Connectivity Beyond Concrete
If the abrogation of Article 370 in 2019 consummated the constitutional integration of Jammu and Kashmir with the Union of India, the seamless broad-gauge railway line now delivers its physical, commercial, and emotional integration. The symbolism is as profound as the steel is strong.
We no longer need to qualify Jammu and Kashmir as an “integral part” of India. What is already a part and parcel of the Republic does not need an adjective to validate its belonging. Trains now carry people, produce, and possibilities—collapsing old distances, not only geographic but psychological. This isn’t just about connectivity—it is about cohesion forged in iron and will.
Conclusion: Tracks Through Time
The Chenab arch will grace textbooks and tourist posters, but the real story is the soft hum of wheels on broad-gauge rail echoing through once-silent gorges. In under four hours, a traveller can now leave the plains and arrive in Srinagar—an astonishing testament to India’s capacity to mine, weld, and tunnel through granite, geopolitics and generations of doubt.
Kudos to Prime Minister Modi for turning blueprint into bridge, and a measured salute to those who kept the dream alive across four decades. From idea to iron, from aspiration to acceleration—the journey has been long. But the lifeline it laid is built to last.
The Chenab Bridge is more than a structure of steel and stone; it is a bridge that unites, integrates, and connects—in more ways than one, both literally and metaphorically. It binds regions, hearts, and horizons. It carries not just trains, but the weight of history, the movement of commerce, and the momentum of a shared future. And in doing so, it affirms—quietly yet powerfully—that Jammu and Kashmir is not at the periphery of the Republic, but firmly on its path, platform and pulse.
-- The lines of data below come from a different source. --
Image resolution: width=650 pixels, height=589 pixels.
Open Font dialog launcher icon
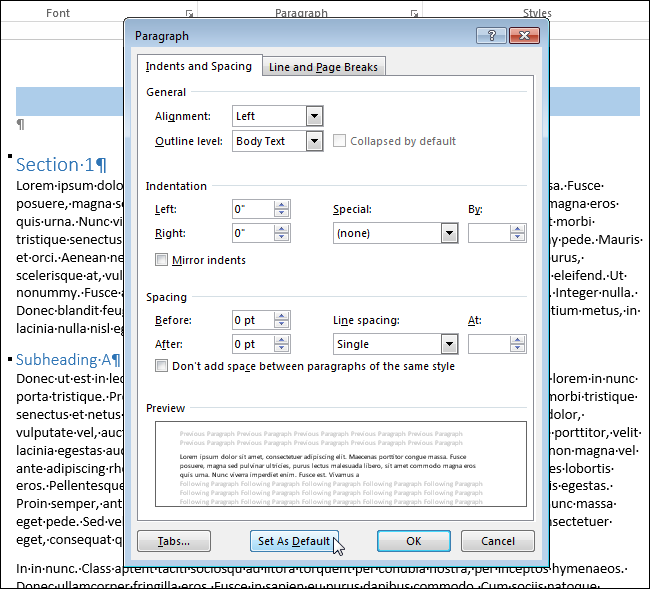tap(189, 14)
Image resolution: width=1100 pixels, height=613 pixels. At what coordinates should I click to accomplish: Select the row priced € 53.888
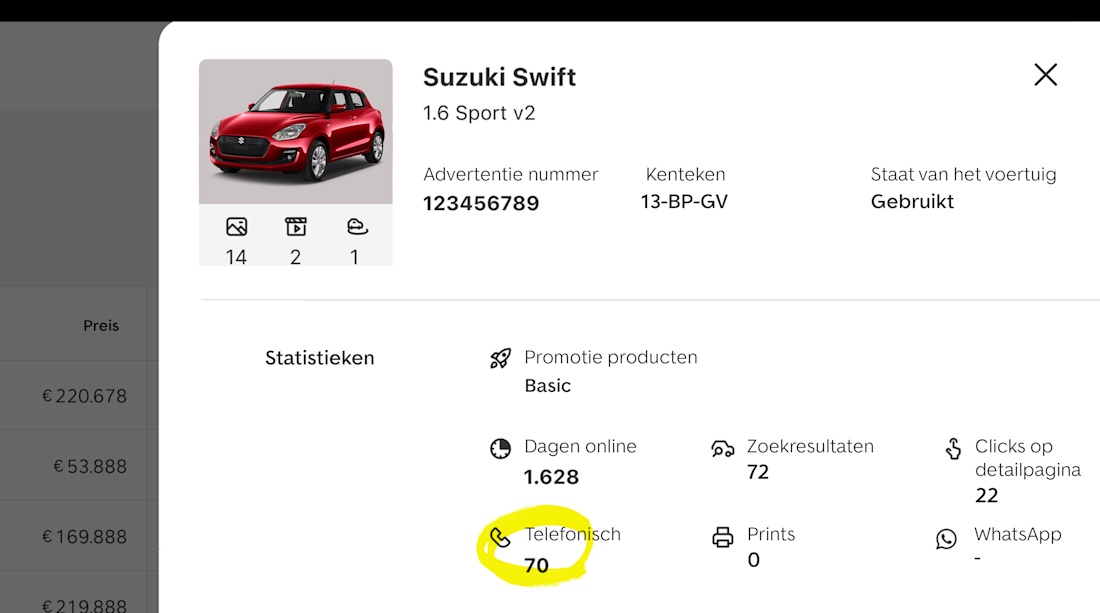pyautogui.click(x=90, y=466)
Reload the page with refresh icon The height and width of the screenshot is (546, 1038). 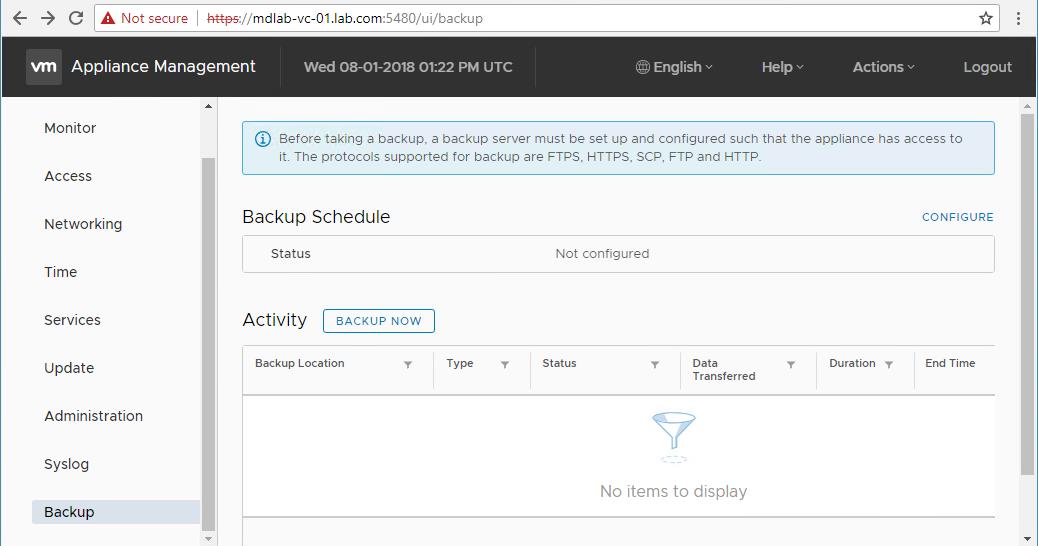pos(76,19)
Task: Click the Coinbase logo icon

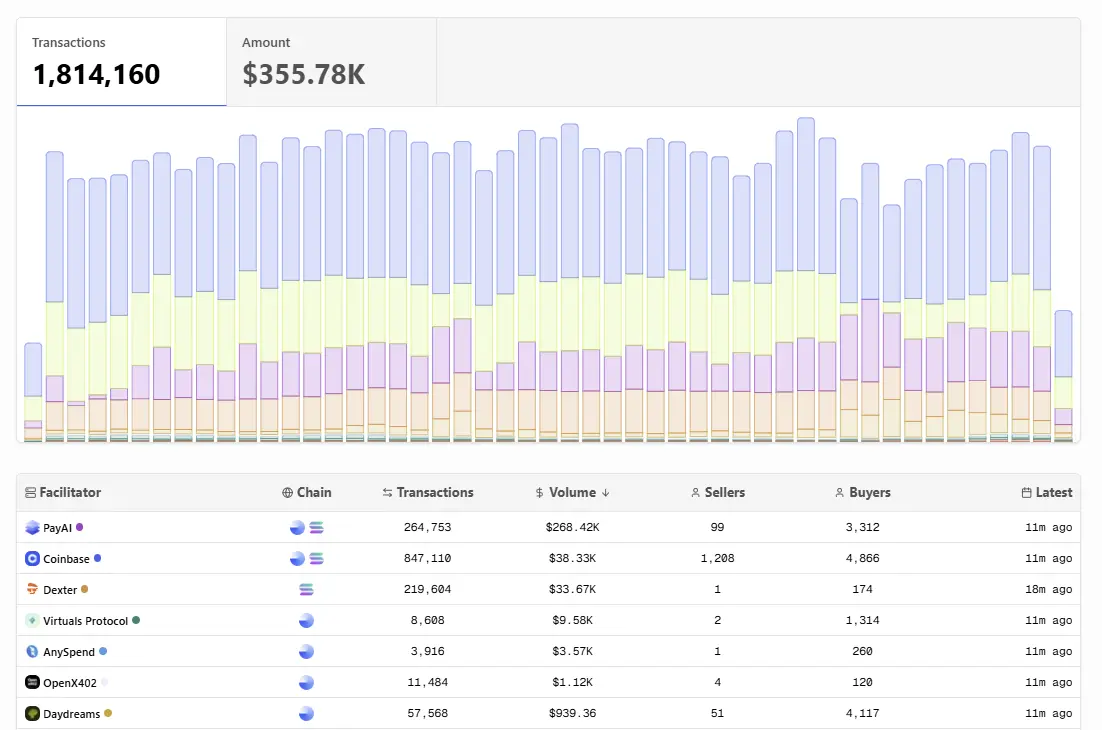Action: click(33, 559)
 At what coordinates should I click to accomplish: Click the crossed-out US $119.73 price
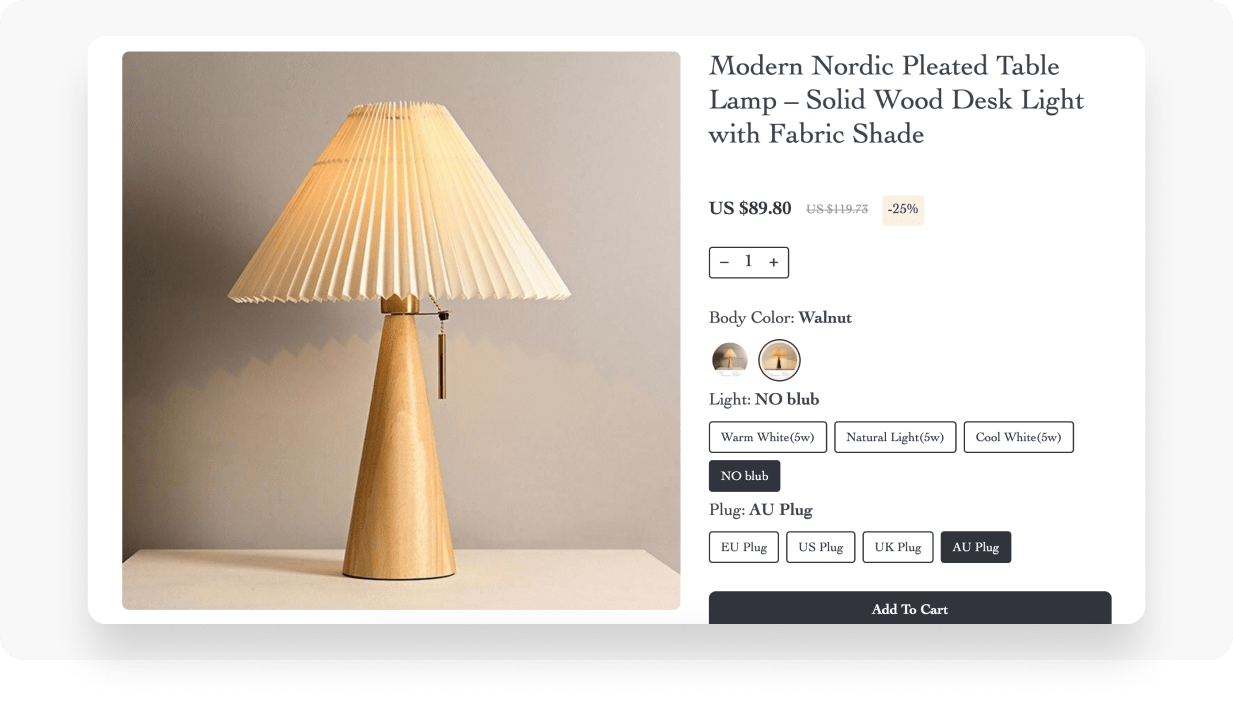(837, 210)
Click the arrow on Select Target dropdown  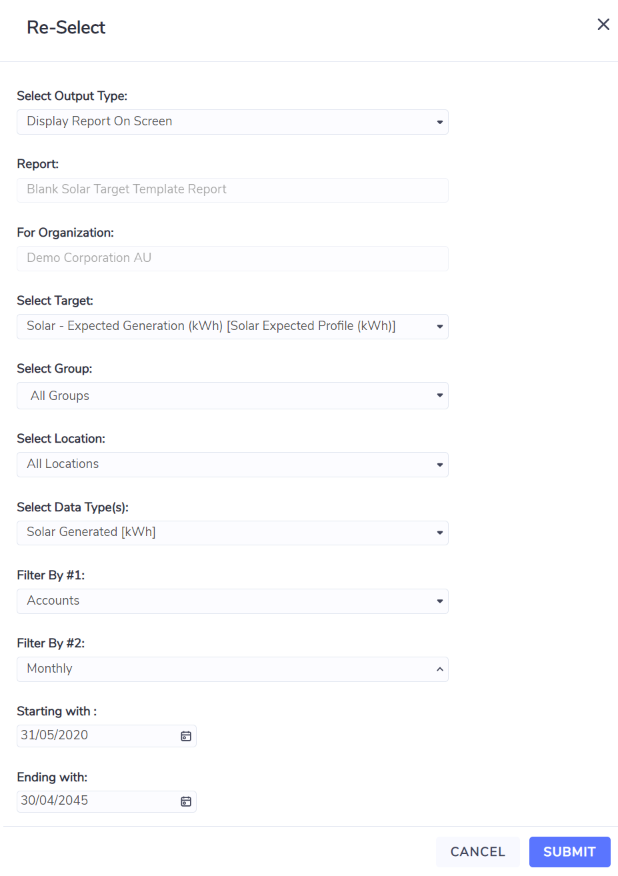click(x=440, y=327)
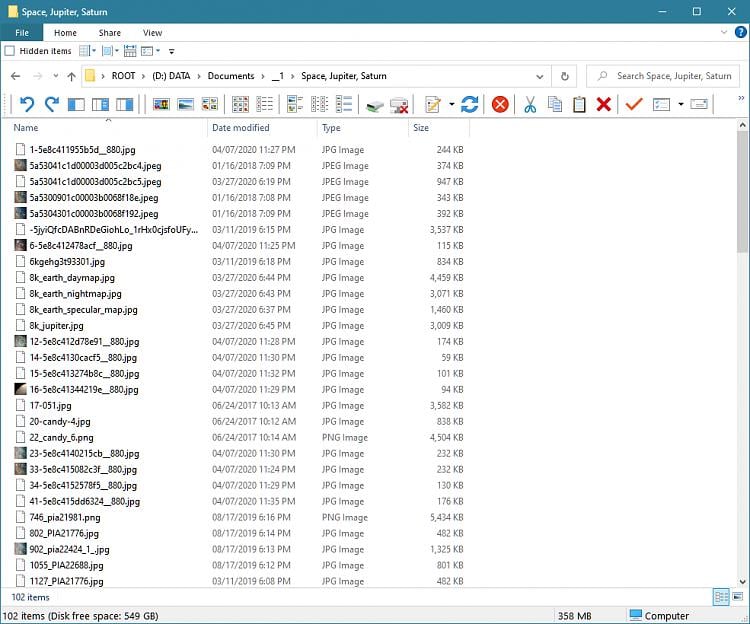Open dropdown arrow next to the notepad edit icon
750x624 pixels.
coord(451,104)
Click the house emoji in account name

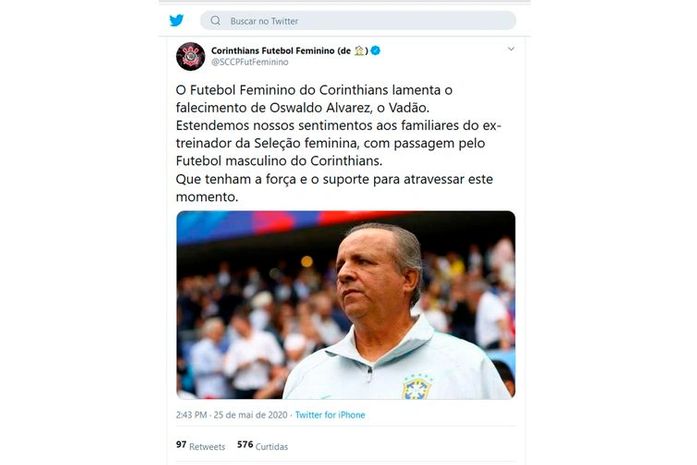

From a security and maintenance standpoint, it could be one of the most expensive piece of infrastructure. However, this bridge stands tall to meet the economic needs of people in the valley, on economic, social and political fronts. Hope in near future, Railways launch direct trains from Srinagar to all major metros like Chennai, Bangalore, Mumbai, Guwahati, Hyderabad, Delhi and connect all important business and economic locations.
Timely completion of projects has been a big challenge in India, although current govt in Centre is doing well on this front. It will be of great help if data related to costs by important variables, like labour, materials (imported vs local), time overruns, etc is shared.